# Task to complete
Format the material between the line holding "Task: Refresh status" and the line holding "click(x=52, y=16)", inclusive, as a JSON list of strings with one string per line, omitting blank lines.

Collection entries
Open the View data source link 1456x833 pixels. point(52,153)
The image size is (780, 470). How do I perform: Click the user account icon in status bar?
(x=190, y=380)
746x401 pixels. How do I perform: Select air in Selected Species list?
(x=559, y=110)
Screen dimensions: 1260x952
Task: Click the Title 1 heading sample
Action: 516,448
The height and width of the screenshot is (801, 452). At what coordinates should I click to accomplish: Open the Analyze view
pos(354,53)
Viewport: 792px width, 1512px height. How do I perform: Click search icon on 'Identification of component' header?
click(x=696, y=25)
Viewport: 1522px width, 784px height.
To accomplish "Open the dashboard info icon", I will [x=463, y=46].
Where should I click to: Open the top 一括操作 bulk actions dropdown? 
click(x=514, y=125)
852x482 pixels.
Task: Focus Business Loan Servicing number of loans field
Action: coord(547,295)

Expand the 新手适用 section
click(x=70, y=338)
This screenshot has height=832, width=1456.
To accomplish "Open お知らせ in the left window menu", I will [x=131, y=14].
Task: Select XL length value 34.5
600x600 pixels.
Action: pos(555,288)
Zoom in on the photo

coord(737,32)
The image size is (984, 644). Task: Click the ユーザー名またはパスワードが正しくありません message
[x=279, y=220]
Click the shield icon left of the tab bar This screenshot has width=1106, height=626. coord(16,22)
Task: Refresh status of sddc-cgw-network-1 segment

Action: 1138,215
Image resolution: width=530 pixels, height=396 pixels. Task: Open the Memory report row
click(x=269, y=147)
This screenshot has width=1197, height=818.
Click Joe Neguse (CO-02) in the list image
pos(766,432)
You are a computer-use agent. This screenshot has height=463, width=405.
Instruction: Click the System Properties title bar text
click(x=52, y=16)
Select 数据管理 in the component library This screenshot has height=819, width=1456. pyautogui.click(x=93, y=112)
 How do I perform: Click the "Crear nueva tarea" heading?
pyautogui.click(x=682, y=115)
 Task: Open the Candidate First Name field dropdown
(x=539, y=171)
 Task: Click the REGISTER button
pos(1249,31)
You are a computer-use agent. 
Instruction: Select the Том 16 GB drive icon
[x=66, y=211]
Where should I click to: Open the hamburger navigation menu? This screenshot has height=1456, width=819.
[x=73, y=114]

# Solution for this exercise
[
  "Task: Refresh status of sddc-cgw-network-1 segment",
  "Action: 1138,215",
  "Image resolution: width=530 pixels, height=396 pixels. Task: Open the Memory report row",
  "click(x=269, y=147)",
  "This screenshot has width=1197, height=818.",
  "Click Joe Neguse (CO-02) in the list image",
  "pos(766,432)",
  "You are a computer-use agent. This screenshot has height=463, width=405.",
  "Instruction: Click the System Properties title bar text",
  "click(x=52, y=16)"
]